この罪悪感はいったいどこからやってくるのだろう?
共働きなら夫が育休を取るのもわかるけど、自分はずっと家にいる専業主婦だ。ずっと家にいるなら子どもの面倒は自分で見れるはずだ。共働きよりも楽な立場にいるのだから。
そんな風に自己分析の基準が、他者との比較になっていることが原因かも知れない。
共働きの妻=忙しい、大変
専業主婦の自分=時間はある、大変じゃない(はず)
(はず)と書いたのは、実際にはsugamariさんはお子さんの体調課題などで心身ともに疲弊した日々を送っていたと推測されるからだ。詳しくはポッドキャストを聴いてほしい。
自分の感覚では大変だったのに、専業主婦という社会的な立場から自分の状況を「大変ではない(はず)」とジャッジしてしまったのかもしれない。
だけど、どんな人であれ価値基準は自分が持っている。
自分が大変であると感じるならば、それは大変なのであり、助けてもらうことになんの罪悪感を感じる必要もないんだ。
Xやインスタなどをのぞくと他人のキラキラした生活が見えたり、ドロドロの悪意まみれのグチも見えてしまう。
つい、他者と自分を比べてしまう。
いったいなぜなのか?
それには1954年に心理学者のレオン・フェスティンガーが提唱した「社会的比較理論」が役に立つ。
社会的比較理論では、他者との比較の理由を「自分の能力や意見を評価するため」としている。
では、なぜ人は自分の能力や意見を評価しようとするのだろうか?
一つは自己改善のため。他者の成功や能力を基準にして、自分を改善しようとする動機が生まれるのだ。
自分の何かが「足りない」と感じる人ほどこの欲求は強くなるだろう。
二つ目は自尊心の維持のため。他者との比較のなかで自分の価値や自尊心を相対的に確認することができる。
なかには自分よりも劣っていると感じる他者と比較することで、自尊心を高めるケースもあるだろう。

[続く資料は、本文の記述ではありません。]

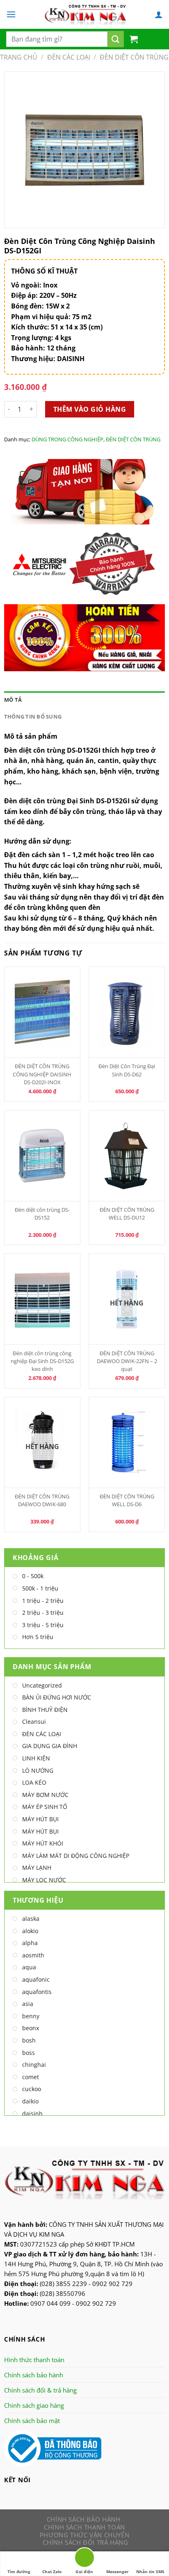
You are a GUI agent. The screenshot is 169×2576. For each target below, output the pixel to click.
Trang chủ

最後は社会的基準の確認のため。他者と比較することでどういった行動や価値観が社会的に受け入れられているのかを知ることができる。
そして、社会に受け入れてもらえる「適合性」を見つけ、自分の行動をそこに合わせて調整していく。
もし、「適合性」が「世間的にはヒマであるはずの専業主婦は夫の助けを借りずに育児ができるはず」というものであったなら、無意識にそこに自分の価値観を合わせようとしてしまうだろう。
これは社会的な生き物である人間だから、しかたないとも言えると思う。
「そう感じてしまうよね。そう思ってしまうのもしかたないよね。だって人間だもの」
みたいな感じで、軽く考えておけばいいんじゃないだろうか?
その上で、「でも、自分は大変だからまわりに助けてもらおう」と、自分に優しさを向けられたらさらにいいと思う。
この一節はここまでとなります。